Craintes du côté des banques

Le renforcement décidé dimanche est moins élevé que celui prévu par les marchés, qui tablaient sur un ratio situé entre 7 et 9%. Malgré cela, la nouvelle a provoqué de vives réactions dans le secteur. Les banques craignent en effet que cela les oblige à lever des sommes colossales. Selon Le Figaro, l’Allemagne «a chiffré à 105 milliards d’euros l’écart que le secteur aura peut-être à combler». Michel Pébereau, président de BNP Paribas, table lui sur 150 milliards.

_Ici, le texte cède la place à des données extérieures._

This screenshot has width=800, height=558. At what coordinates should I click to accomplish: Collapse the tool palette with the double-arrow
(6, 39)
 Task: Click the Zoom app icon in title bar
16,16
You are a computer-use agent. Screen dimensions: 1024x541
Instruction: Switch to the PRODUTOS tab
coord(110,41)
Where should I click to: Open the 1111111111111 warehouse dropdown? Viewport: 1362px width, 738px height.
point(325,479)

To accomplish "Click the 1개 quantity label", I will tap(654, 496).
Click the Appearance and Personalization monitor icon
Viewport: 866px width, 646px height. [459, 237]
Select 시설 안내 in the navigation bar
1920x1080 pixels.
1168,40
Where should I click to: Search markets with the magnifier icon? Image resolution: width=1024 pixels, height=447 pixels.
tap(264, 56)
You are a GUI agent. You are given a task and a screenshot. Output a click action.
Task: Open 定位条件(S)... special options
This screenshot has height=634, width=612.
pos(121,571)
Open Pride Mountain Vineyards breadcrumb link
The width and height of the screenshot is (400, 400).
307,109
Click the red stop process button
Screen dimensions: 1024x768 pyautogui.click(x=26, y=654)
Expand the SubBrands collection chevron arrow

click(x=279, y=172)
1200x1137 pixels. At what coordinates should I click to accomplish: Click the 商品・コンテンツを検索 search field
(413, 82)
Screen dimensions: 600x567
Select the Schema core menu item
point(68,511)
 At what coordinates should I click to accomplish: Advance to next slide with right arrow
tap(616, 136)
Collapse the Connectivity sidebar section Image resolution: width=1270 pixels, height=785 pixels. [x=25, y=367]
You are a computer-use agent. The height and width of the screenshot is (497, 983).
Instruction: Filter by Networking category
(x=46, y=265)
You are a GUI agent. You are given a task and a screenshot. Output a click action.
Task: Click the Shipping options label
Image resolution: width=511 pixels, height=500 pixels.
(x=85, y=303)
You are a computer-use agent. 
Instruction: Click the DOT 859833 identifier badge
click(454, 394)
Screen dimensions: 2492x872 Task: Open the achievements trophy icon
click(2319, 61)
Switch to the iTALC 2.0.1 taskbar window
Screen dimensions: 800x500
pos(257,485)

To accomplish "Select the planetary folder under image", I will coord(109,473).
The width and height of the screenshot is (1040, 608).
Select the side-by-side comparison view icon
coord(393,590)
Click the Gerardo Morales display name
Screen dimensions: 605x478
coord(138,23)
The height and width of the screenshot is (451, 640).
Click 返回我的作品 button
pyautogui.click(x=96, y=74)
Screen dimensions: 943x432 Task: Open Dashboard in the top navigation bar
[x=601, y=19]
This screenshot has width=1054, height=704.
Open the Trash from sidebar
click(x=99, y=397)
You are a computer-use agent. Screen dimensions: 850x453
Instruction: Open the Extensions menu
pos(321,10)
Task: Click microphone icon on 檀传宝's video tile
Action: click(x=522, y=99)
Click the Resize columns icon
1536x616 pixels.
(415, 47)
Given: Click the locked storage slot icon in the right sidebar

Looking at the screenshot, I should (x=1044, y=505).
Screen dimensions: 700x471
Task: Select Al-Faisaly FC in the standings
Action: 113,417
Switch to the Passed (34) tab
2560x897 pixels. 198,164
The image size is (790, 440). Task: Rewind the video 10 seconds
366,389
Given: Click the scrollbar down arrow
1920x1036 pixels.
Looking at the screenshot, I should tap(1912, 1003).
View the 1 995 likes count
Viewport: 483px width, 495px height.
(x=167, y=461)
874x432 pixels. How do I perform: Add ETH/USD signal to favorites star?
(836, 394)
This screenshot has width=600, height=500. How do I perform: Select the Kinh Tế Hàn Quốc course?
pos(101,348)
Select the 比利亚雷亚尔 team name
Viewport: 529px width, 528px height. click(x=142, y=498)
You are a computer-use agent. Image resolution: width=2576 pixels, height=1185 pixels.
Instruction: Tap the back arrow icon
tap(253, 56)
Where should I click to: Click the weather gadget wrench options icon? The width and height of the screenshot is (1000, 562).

De son côté, la Fédération bancaire française (FBF) renchérit: elle a averti que «les exigences du Comité de Bâle demanderaient des efforts considérables de la part des banques».

Mise en place progressive

Pour faciliter les efforts, le Comité a décidé que la mise en place des mesures se fera progressivement entre 2013 et 2019. De quoi permettre aux établissements d’avoir du temps pour lever les fonds nécessaires.

Selon le président de la Banque centrale européenne, Jean-Claude Trichet, le texte contribuera «à la stabilité financière à long terme» et «à la croissance». L’accord «rendra le système financier mondial plus résistant face à de futurs chocs», a ajouté le patron de la Banque centrale suisse, Philip Hildebrand.

Bâle III doit encore recevoir l’aval des dirigeants du G20. Ils se réunissent à Séoul le 11 et 12 novembre prochain.